Most LLM agents writing tests fail because they are treated as black-box creators, and "mostly correct" is not good enough in high-stakes engineering. Shankha Subhra Bagchi, Vice President at Blackrock, introduced the Verifier Pattern: a decoupled architecture where a generator agent is governed by a separate, constraint-based verification layer. The practical outcome is a self-healing loop that moves QA from human-in-the-loop to human-on-the-loop, cutting AI debt and maintenance overhead in the process.
Multi-Agent Swarms for Autonomous Edge-Case Discovery

Standard automation tests what you already know to look for. Ishan Katoch demonstrated what happens when you turn a multi-agent framework loose on a production UI with the sole objective of breaking it. He walked through a QA Swarm architecture with three specialised agent roles: an Explorer to map DOM state, an Attacker to inject chaotic inputs, and an Observer to log exactly when and how the system fails, and showed how to deploy the whole thing against your own staging environments.

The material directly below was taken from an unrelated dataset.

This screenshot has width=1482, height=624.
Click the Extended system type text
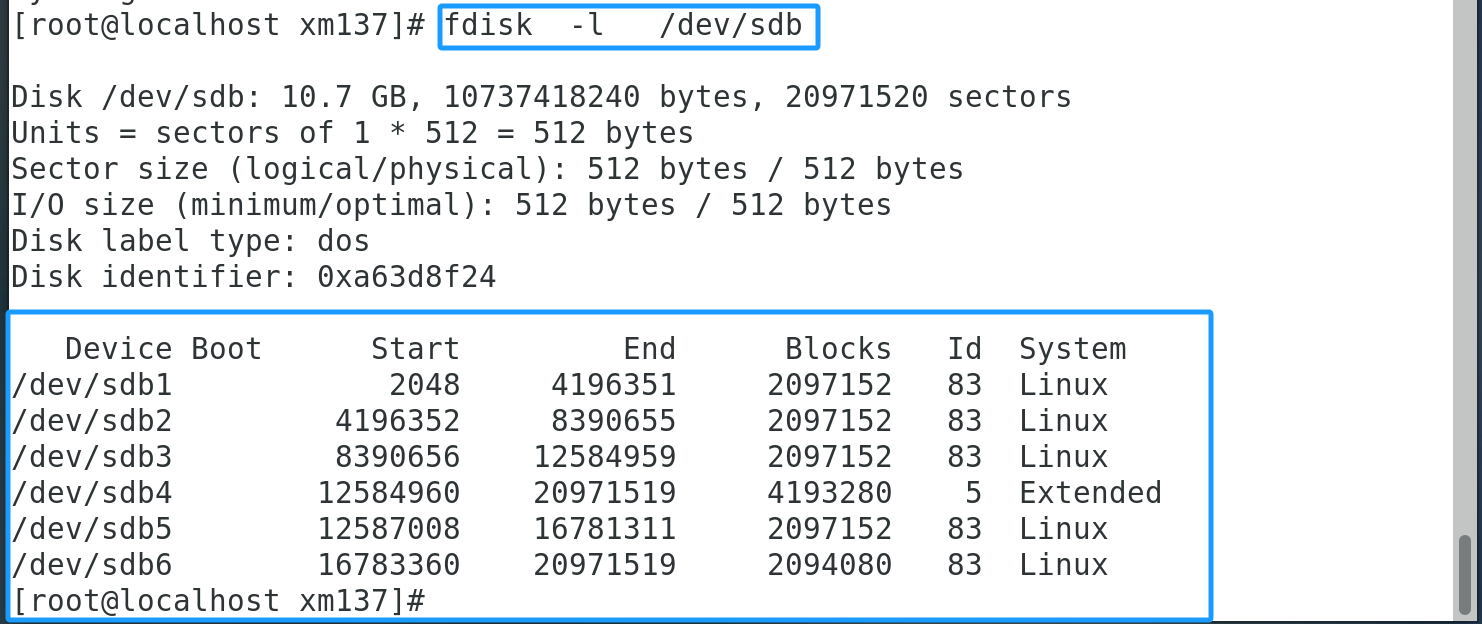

From Manual to AI-Augmented

The shift from manual test design to AI-augmented coverage is already happening inside real engineering teams. Ricardo Cristalli walked through practical strategies for implementing AI augmentation without losing test quality, covering what the change actually means for how QA teams think about coverage, risk, and day-to-day test design decisions.

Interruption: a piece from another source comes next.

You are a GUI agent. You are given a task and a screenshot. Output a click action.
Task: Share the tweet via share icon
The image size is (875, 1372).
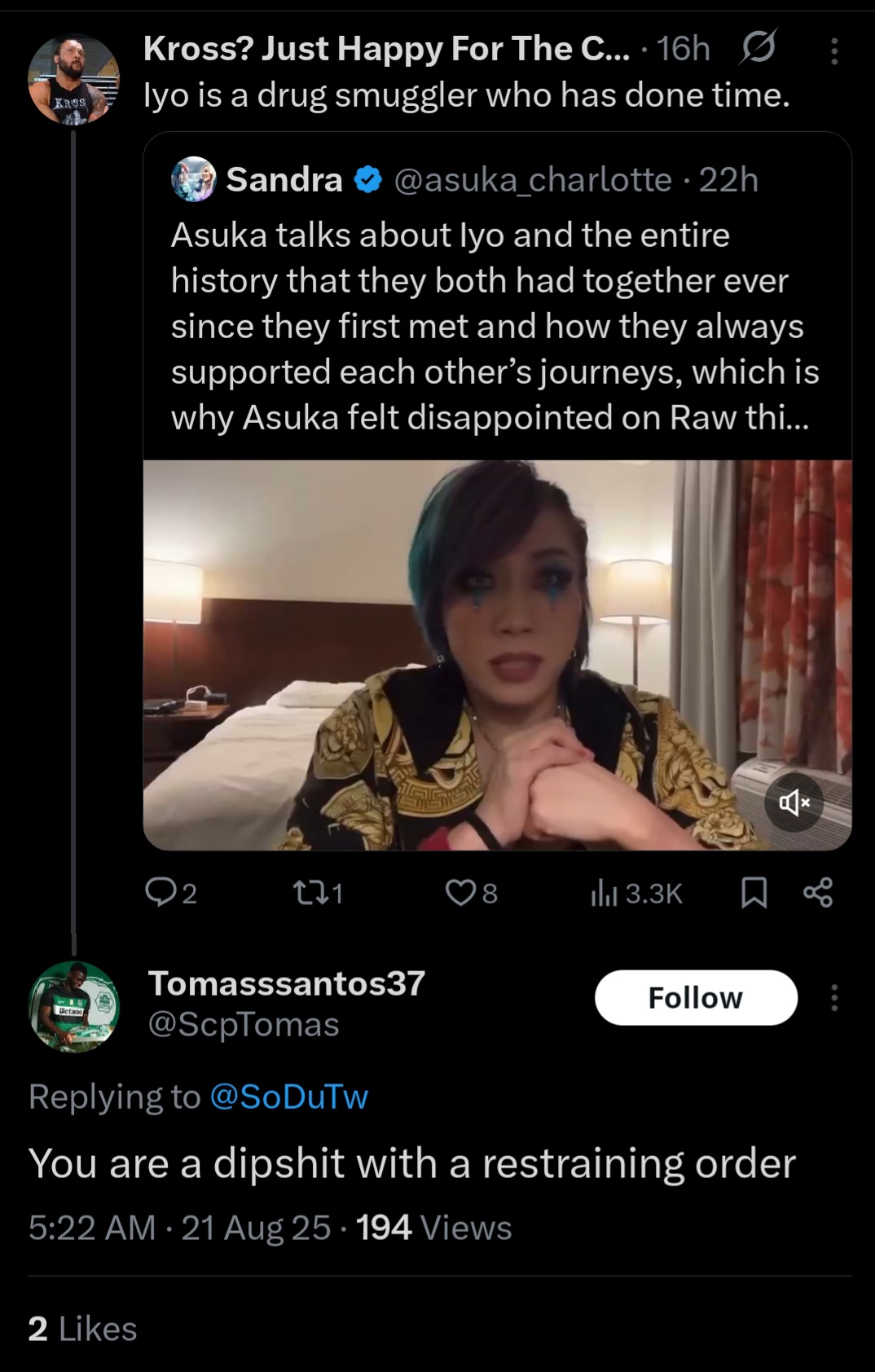pos(818,894)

Build Your Own Testing Playground: How QAs Can Grow Automation Skills by Creating Simple Apps

QA engineers who want to practice automation consistently hit the same wall: no stable system to test against. Bruno Nascimento de Figueiredo, QA Automation Engineer at Mestre QA, answer was to build one. A local API becomes a training ground for contract validation, error handling, and backend automation. A small frontend becomes a safe environment for UI selectors and end-to-end flows. He walked through a real student example and gave attendees a clear starting point they could act on the same day.

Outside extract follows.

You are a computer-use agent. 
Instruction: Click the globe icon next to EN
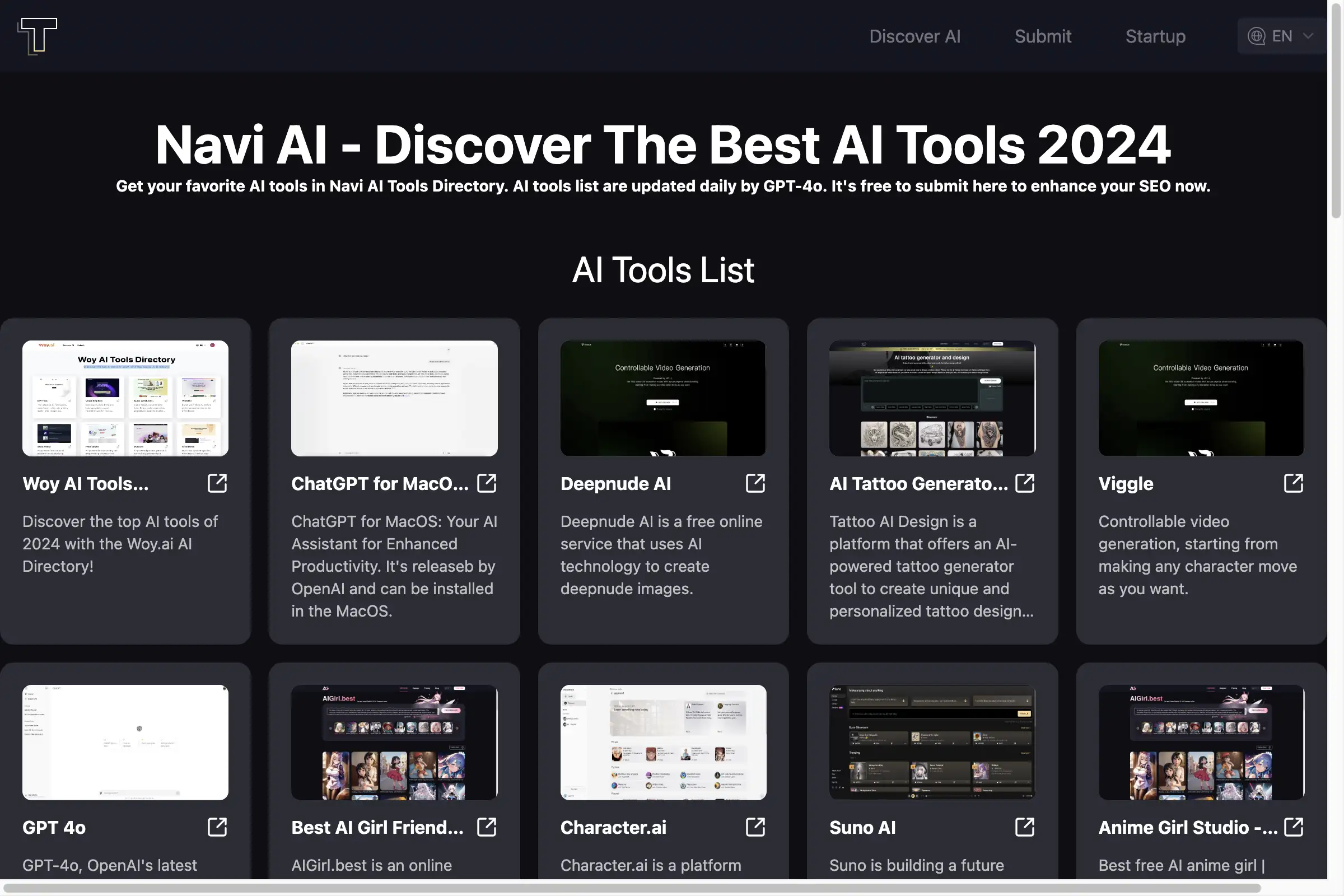click(1256, 35)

All Sessions Are Free to Watch
Day 3 delivered what the first two days set up: the technical detail to actually act on the vision. Two masterclasses gave engineers working architectures for production-grade AI testing. Fourteen practitioners shared what they built, what they measured, and where they drew the line on letting AI do the thinking for them.
That was Breakpoint 2026. Three days, across AI-native quality engineering, enterprise-grade proof, and practitioner blueprints. All sessions are free for registered attendees.